## [AIM]
Lay out the lines of the listing from the one containing "Screen dimensions: 550x420" through the last line as a JSON list of strings, one string per line, omitting blank lines. Leave the pictures out of the list.

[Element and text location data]
⟨
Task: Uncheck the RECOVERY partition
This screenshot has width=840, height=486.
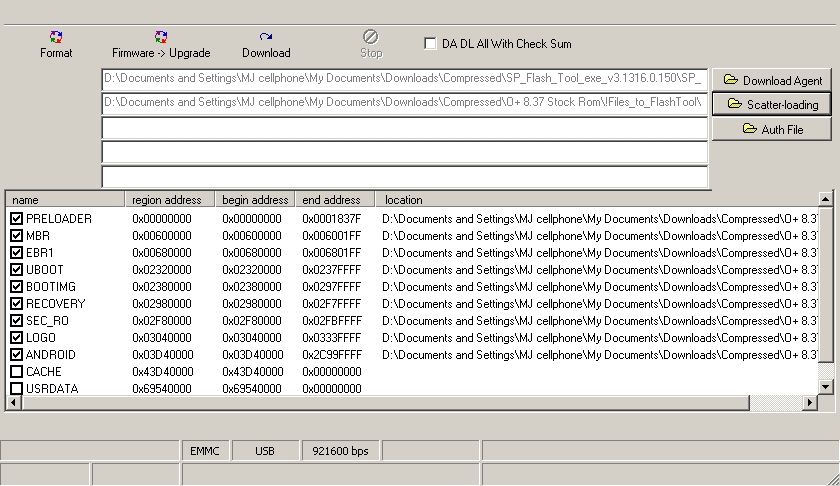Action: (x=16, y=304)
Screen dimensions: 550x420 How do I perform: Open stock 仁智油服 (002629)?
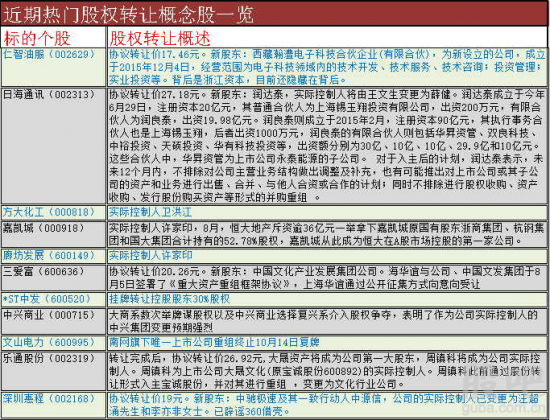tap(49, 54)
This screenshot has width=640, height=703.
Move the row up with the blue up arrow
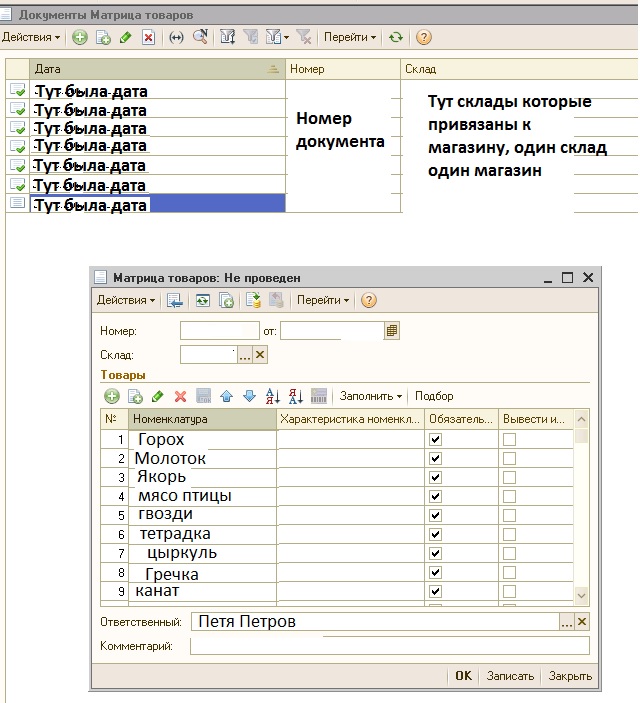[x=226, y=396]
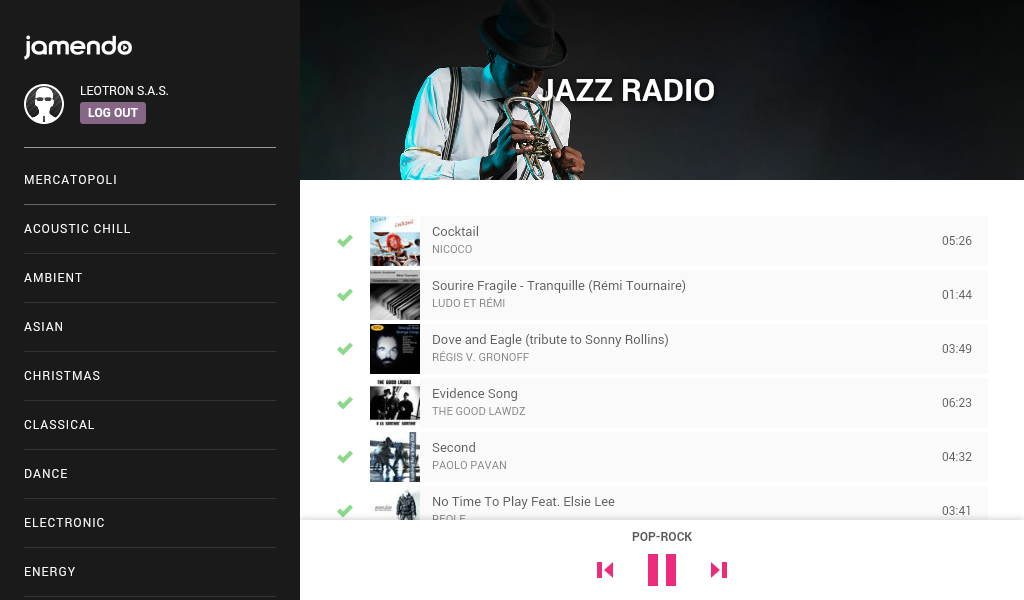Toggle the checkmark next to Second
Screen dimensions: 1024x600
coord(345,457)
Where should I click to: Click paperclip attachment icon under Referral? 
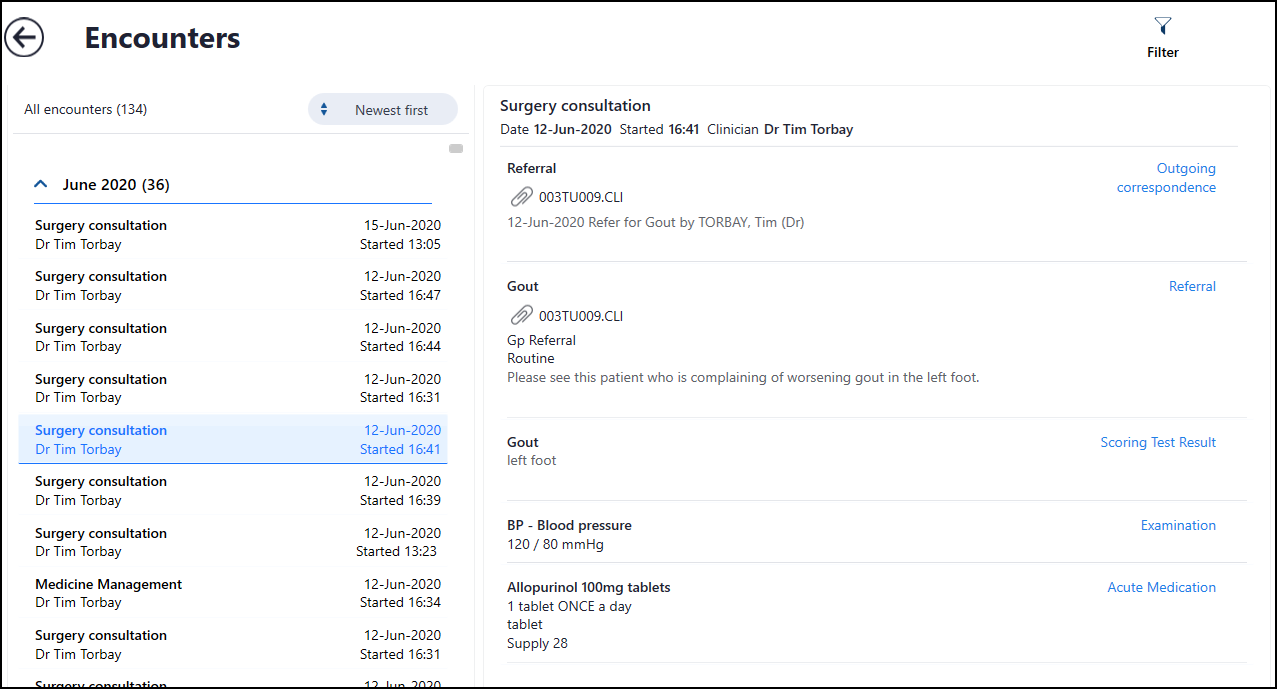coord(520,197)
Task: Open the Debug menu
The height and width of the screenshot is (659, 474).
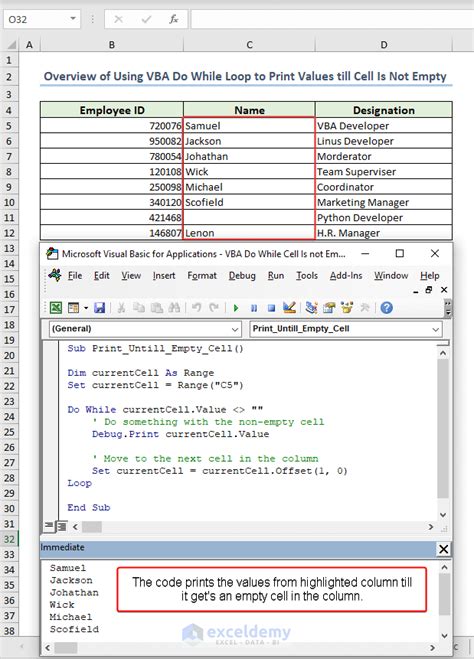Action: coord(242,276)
⟩
## [SOLUTION]
[
  "Screen dimensions: 550x420 How do I perform: Open stock 仁智油服 (002629)?",
  "tap(49, 54)",
  "This screenshot has width=640, height=703.",
  "Move the row up with the blue up arrow",
  "[x=226, y=396]",
  "Toggle the checkmark next to Second",
  "Screen dimensions: 1024x600",
  "coord(345,457)",
  "Where should I click to: Click paperclip attachment icon under Referral? ",
  "coord(520,197)",
  "Task: Open the Debug menu",
  "The height and width of the screenshot is (659, 474).",
  "Action: coord(242,276)"
]